The Great Orme, or Pen-y-Gogarth in Welsh, rises up out of the sea and reaches a height of 679 feet. The name Orme originates from the Viking and means serpent; it is thought that to the Vikings it looked like a serpent rising from the sea.
It is a wonderful place to visit, for great views, history or wildlife, and is designates as a Site of Special Scientific Interest (SSSI) and Heritage coast. There is far to much to cover on one blog, so this is an introduction to the fantastic Great Orme
This is the Great Orme seen from Anglesey. It’s easy to see why the Vikings may have thought it was a serpent.

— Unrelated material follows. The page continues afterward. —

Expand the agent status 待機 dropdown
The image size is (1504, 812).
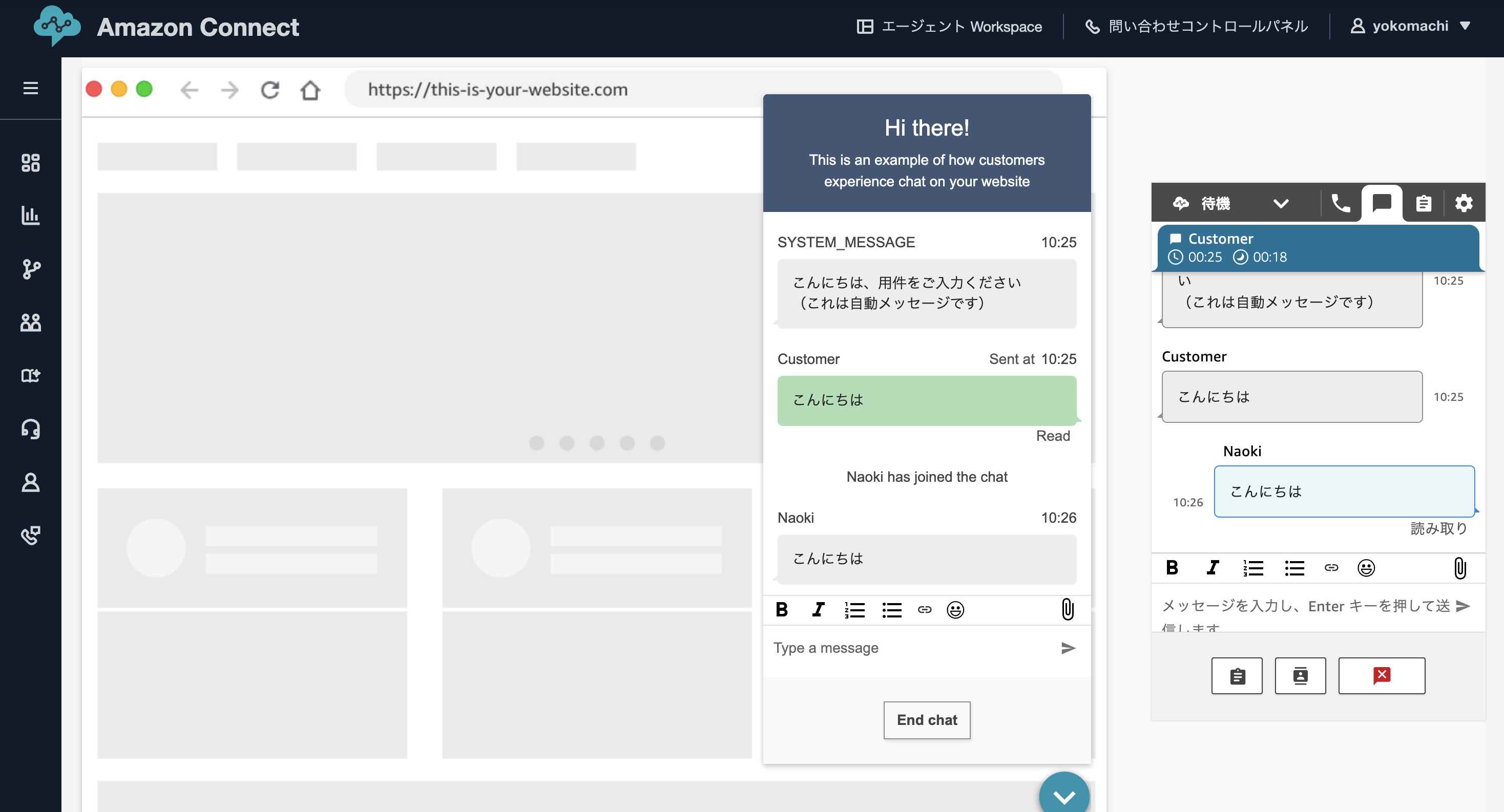1280,204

The Victorian sea-side resort of Llandudno lies mainly in the low land to the right of the Great Orme.
The Great Orme with Llandudno nestling beneath it.
There are a number of ways up to the summit of the Great Orme. You can walk (if you’re fit), drive, take a cable car or the tramway.

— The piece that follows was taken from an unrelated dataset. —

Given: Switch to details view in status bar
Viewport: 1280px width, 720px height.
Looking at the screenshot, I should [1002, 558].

The trams run from town, at the side of the road for most of the way.
The cable car is about a mile long and is the longest in Britain.

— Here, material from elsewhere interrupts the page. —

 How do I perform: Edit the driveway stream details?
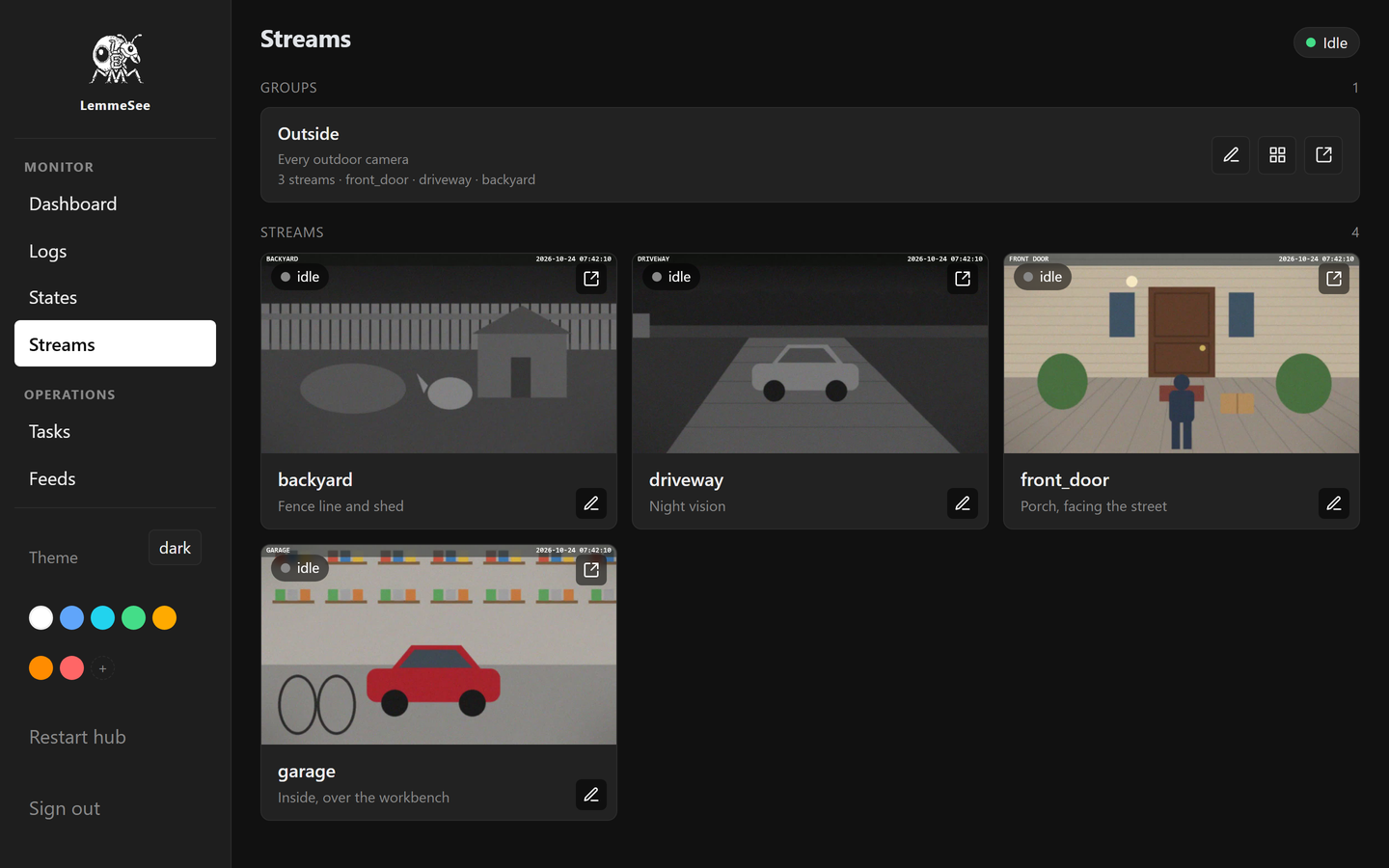point(963,503)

More details on both the cable car and tramway on the next Great Orme post.
There are wonderful views (on clear days) from high on the Great Orme. This is the view across the Conwy estuary and down the Menai Strait.
At the other end you get a view of Llandudno, it’s bay and pier. In the foreground is part of the dry ski slope and toboggan run.
A view of the cliffs from near St. Tudnos church. Marine Drive can be seen running around the cliffs. This is a scenic drive which runs all the way around.
The tiny church of Saint Tudno nestles in a hollow on the Northern side of the Great Orme. The church was built in the 12th. century, on a 6th. century christian site.
The Bronze-age Copper mines are not far from the road from the town to the summit. There is a visitor centre and tours of the mines can be taken.
A standing stone near to the copper mines, another reminder of early occupation.
The remains of medieval settlemets and field patterns can still be seen.
The summit complex has served as a hotel, golf club and as a radar station during WW2. It was bought by boxing champion Randolph Turpin in the 1950’s. he ran it as a pub and held exhibhition bouts in the grounds.
It is now a welcome stop for visitors, with it’s bar, cafe and souvenir shop. Nearby is the Great Orme visitor centre, tramway station and cable car station.
A pair of Kashmir goats were introduced in Victorian times. There are now about 150 of the goats roaming wild around the headland.
I hope to be adding further posts about the Great Orme in the near future, it’s such a fascinating place to visit.